Going down the listing below, print exactly each line from the one with "Task: Share the Google Doodle via share icon" up to and including the one with "You are a computer-use agent. Screen", and skip the rest.

= = =

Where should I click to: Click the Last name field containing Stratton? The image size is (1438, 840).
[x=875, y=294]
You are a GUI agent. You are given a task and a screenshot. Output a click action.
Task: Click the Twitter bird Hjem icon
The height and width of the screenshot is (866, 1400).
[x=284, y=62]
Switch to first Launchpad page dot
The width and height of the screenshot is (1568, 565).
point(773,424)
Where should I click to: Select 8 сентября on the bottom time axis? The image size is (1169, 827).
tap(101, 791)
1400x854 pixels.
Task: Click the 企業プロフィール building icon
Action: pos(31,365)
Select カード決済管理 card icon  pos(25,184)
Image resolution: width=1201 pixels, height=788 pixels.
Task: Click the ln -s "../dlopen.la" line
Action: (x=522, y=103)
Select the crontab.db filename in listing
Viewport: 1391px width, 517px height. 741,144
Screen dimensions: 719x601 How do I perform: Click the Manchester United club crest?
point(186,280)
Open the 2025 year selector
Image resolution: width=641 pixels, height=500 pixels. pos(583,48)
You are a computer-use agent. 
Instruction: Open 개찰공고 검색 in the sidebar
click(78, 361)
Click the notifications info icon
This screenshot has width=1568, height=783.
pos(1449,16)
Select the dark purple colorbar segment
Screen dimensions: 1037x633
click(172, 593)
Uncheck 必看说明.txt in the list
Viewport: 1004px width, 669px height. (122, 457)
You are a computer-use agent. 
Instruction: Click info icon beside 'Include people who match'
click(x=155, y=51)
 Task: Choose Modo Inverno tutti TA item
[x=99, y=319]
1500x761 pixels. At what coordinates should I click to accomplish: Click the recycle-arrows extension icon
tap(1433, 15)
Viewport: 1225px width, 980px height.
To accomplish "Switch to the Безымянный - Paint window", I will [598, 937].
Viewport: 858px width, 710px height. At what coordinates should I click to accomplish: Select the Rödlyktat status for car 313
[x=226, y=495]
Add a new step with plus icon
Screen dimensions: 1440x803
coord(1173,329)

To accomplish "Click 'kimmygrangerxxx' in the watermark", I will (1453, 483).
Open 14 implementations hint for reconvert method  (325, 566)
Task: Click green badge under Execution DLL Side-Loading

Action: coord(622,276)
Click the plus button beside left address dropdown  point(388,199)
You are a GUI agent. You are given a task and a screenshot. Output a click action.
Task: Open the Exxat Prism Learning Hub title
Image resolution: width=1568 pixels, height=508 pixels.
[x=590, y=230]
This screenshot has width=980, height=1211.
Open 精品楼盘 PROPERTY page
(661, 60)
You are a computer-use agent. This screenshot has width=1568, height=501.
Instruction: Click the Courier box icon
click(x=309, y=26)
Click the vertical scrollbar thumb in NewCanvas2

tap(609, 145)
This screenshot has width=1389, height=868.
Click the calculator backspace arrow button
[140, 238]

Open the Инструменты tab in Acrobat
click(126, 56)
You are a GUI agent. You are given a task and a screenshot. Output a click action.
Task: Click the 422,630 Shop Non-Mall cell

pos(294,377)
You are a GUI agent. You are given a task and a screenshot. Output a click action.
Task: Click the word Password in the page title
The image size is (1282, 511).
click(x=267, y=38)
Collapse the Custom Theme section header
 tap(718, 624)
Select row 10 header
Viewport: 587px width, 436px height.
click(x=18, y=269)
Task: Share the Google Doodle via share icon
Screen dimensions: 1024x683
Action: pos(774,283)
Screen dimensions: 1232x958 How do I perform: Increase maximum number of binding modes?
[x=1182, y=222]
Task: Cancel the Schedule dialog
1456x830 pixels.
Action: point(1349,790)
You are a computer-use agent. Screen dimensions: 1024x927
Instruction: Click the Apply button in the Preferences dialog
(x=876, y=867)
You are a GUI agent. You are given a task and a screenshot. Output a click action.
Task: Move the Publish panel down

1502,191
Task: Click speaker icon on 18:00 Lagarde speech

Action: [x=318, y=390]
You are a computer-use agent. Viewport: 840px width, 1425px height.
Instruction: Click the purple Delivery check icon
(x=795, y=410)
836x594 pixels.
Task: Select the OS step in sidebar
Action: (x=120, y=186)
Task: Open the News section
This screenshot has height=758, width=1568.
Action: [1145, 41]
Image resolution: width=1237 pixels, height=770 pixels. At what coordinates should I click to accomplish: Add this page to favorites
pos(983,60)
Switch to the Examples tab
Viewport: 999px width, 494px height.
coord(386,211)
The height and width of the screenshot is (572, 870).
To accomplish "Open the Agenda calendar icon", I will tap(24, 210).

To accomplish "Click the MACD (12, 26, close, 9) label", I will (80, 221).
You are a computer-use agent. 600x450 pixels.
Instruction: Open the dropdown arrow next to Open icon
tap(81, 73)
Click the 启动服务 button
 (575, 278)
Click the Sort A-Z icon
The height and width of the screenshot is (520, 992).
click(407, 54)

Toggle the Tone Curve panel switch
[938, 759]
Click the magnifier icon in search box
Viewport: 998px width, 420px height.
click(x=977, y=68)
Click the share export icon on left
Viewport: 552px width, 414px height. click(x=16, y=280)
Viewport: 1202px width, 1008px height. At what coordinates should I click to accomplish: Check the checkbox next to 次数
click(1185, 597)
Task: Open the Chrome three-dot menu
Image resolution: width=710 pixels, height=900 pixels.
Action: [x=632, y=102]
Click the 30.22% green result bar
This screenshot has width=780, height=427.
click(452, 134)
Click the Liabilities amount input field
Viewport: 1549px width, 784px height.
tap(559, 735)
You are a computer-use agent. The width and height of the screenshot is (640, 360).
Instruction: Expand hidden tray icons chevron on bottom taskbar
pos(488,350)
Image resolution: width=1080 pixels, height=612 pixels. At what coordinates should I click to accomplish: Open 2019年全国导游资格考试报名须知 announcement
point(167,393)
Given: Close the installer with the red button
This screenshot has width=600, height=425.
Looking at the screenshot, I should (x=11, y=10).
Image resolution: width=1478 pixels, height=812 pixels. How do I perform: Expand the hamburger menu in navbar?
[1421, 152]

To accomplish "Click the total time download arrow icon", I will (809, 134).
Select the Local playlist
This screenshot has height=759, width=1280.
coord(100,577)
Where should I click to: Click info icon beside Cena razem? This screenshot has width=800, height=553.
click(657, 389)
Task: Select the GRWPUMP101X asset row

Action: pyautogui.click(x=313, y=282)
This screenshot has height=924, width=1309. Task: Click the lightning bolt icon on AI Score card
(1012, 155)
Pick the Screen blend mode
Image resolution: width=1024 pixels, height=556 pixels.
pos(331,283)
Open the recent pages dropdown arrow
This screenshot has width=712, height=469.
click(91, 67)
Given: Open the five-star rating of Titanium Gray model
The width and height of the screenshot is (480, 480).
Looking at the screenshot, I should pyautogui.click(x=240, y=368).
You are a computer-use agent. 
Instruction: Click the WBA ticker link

= = =

RESULT OF THE TASK:
Task: Share the Google Doodle via share icon
Screen dimensions: 1024x683
Action: pos(774,283)
Screen dimensions: 1232x958 How do I perform: Increase maximum number of binding modes?
[x=1182, y=222]
Task: Cancel the Schedule dialog
1456x830 pixels.
Action: point(1349,790)
You are a computer-use agent. Screen dimensions: 1024x927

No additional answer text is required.